The duke and duchess had six children:
- Lady Georgiana Charlotte Graham (died 1835), who married George William Finch, 10th Earl of Winchilsea, and had children
- Lady Emily Graham (died 1900), who married Edward Thomas Foley and had no children
- Lady Caroline Graham (died 1875), who died unmarried
- Lady Lucy Graham (1793–1875), who married Edward Herbert, 2nd Earl of Powis, and had children
- James Graham, 4th Duke of Montrose (1799–1874), who succeeded his father in the dukedom
- Lord Montagu William Graham (1807–1878), who married Hon. Harriet Anne Bateman-Hanbury and had no children.

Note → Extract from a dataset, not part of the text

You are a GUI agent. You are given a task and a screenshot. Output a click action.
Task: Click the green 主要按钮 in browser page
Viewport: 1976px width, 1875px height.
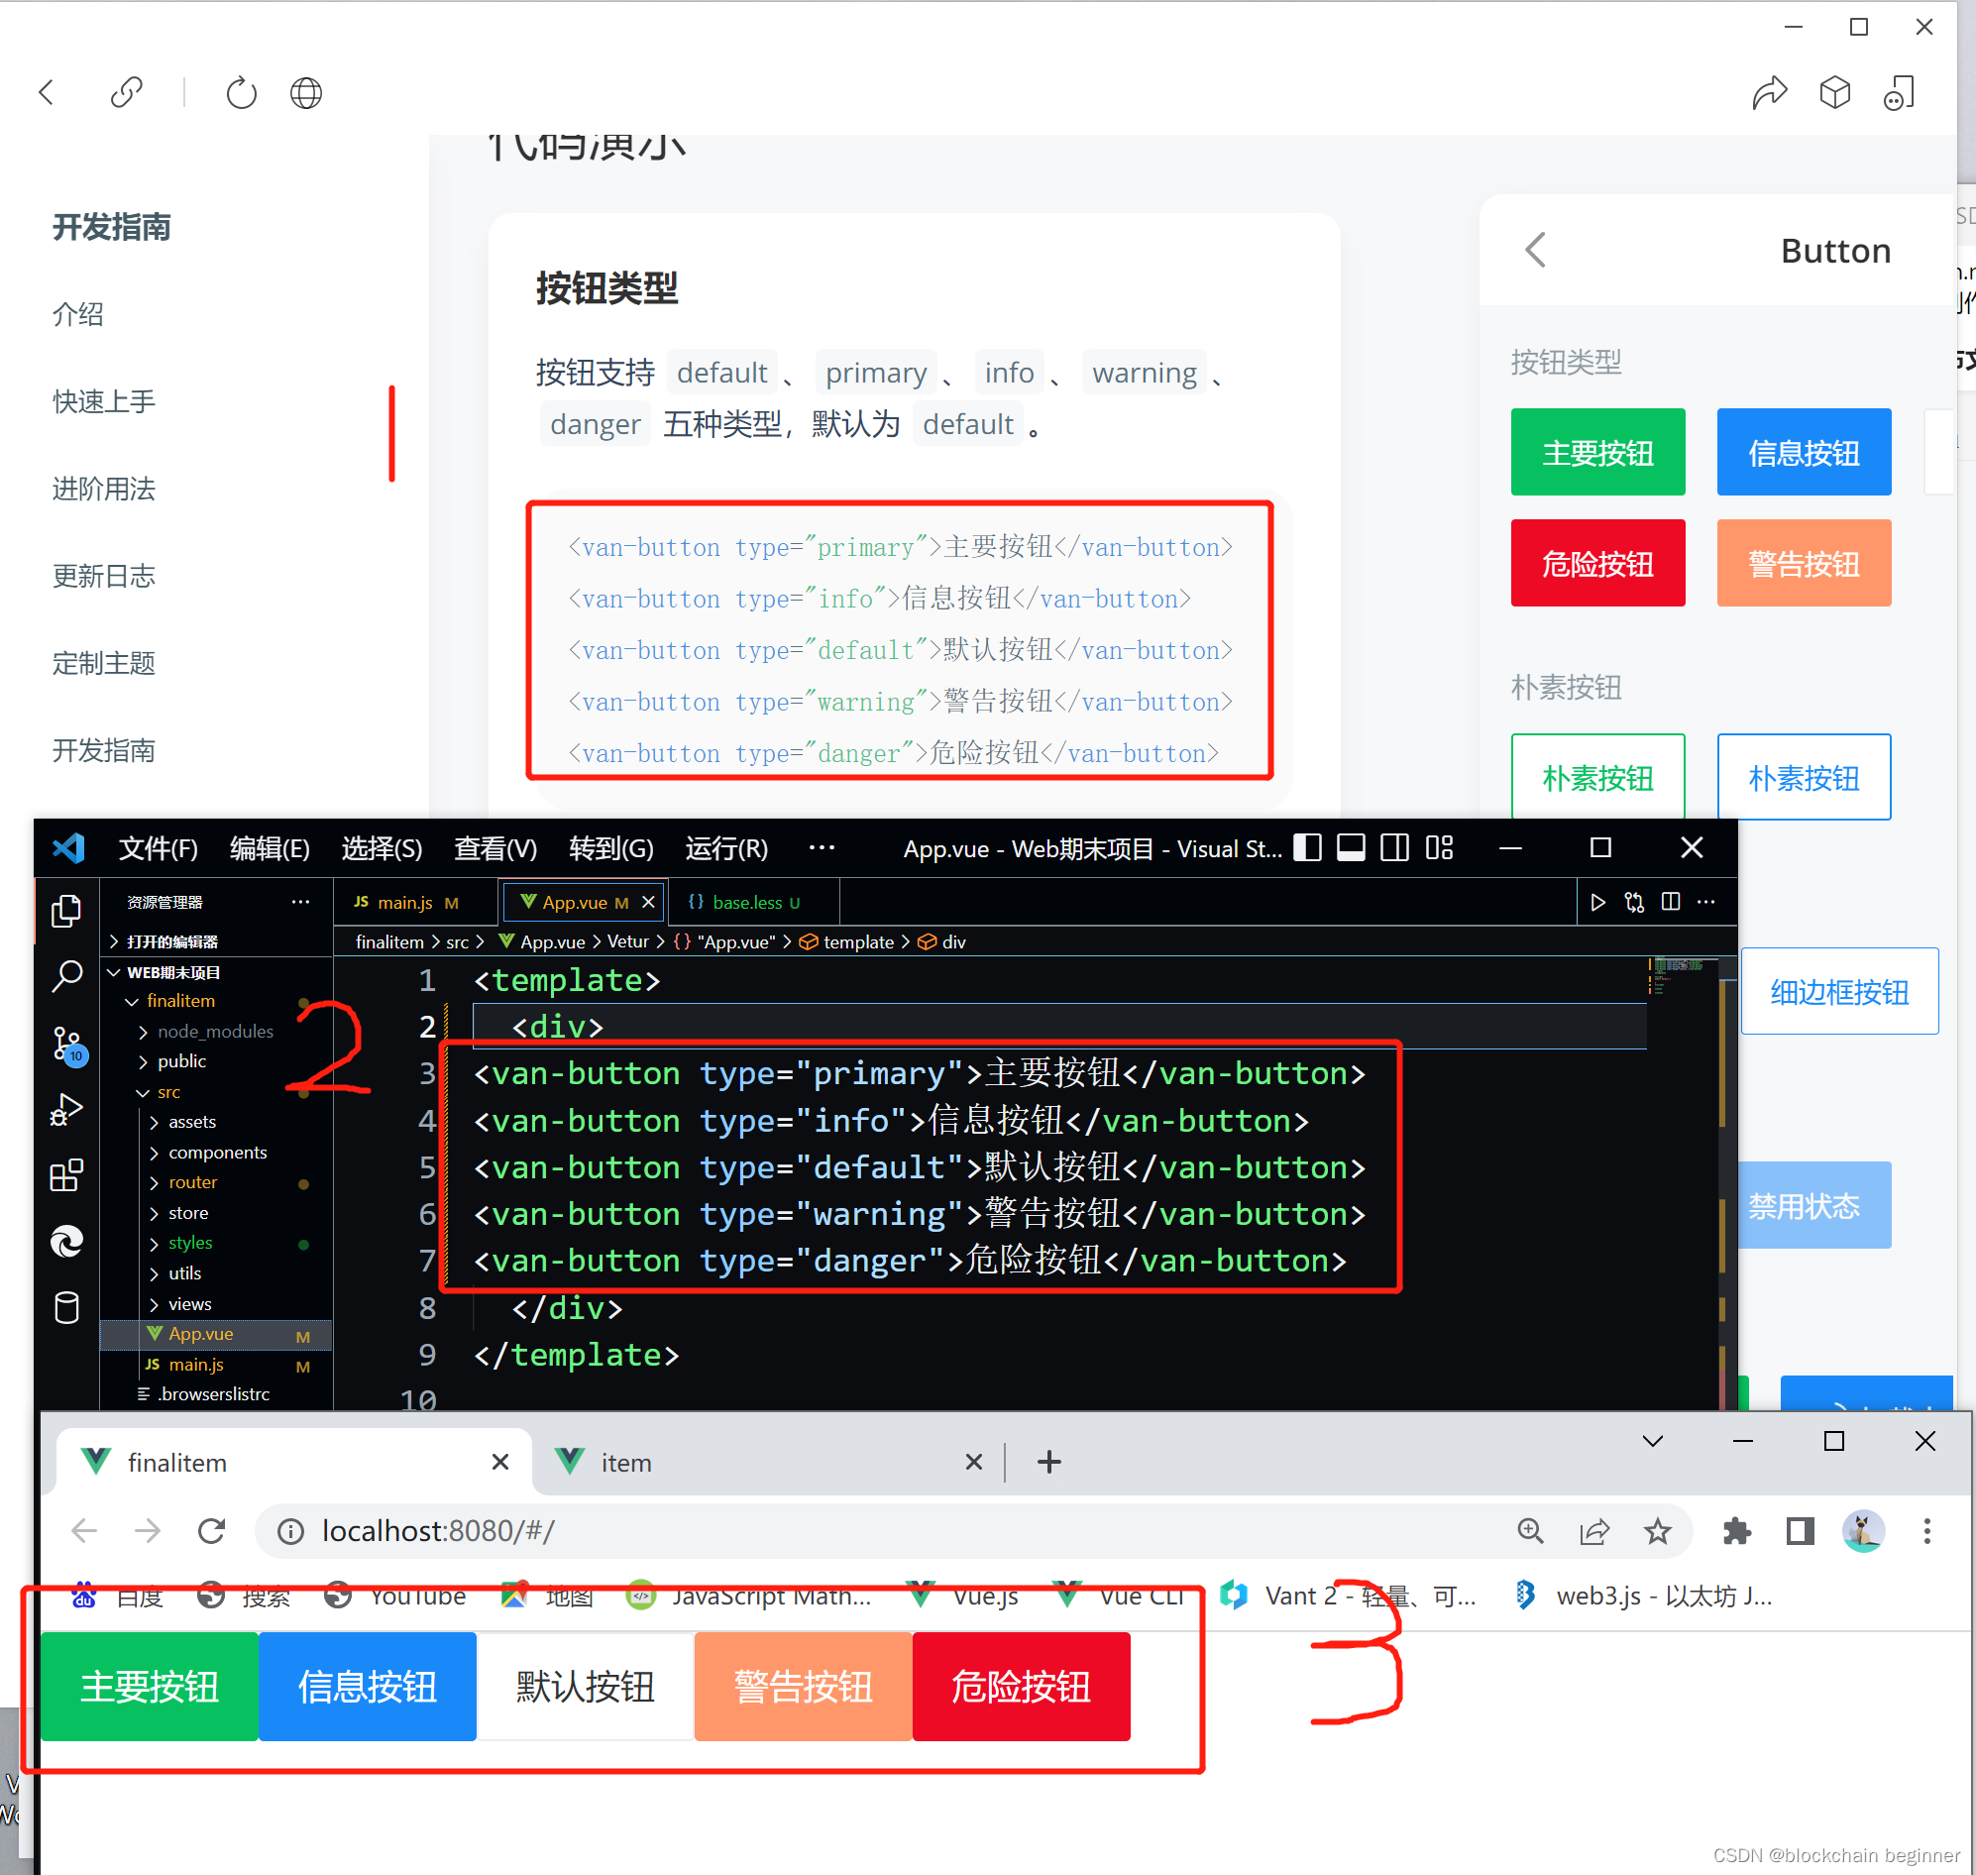pos(149,1687)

The duke, prior to his second marriage, had been a lover of the notorious Seymour Fleming, Lady Worsley, who, in February 1782, was the subject of a criminal conversation case for £20,000 (2015: £), brought by her husband against Maurice George Bisset. Lady Worsley retaliated with scandalous revelations, and her doctor, William Osborn, testified that she had suffered from a venereal disease which she had contracted from the Marquess of Graham. The case was presided by Lord Mansfield (great uncle of George William, 10th Earl of Winchilsea)

The duchess was allegedly one of the titled ladies who hissed at Queen Victoria in the royal enclosure at Ascot Racecourse in 1839, following the scandal over the queen's treatment of Lady Flora Hastings.

The duke died in 1836. The duchess died, aged 76, at Petersham, Surrey.

==Fictional portrayals==
In the 2009 film The Young Victoria, the duchess is played by Alice Glover.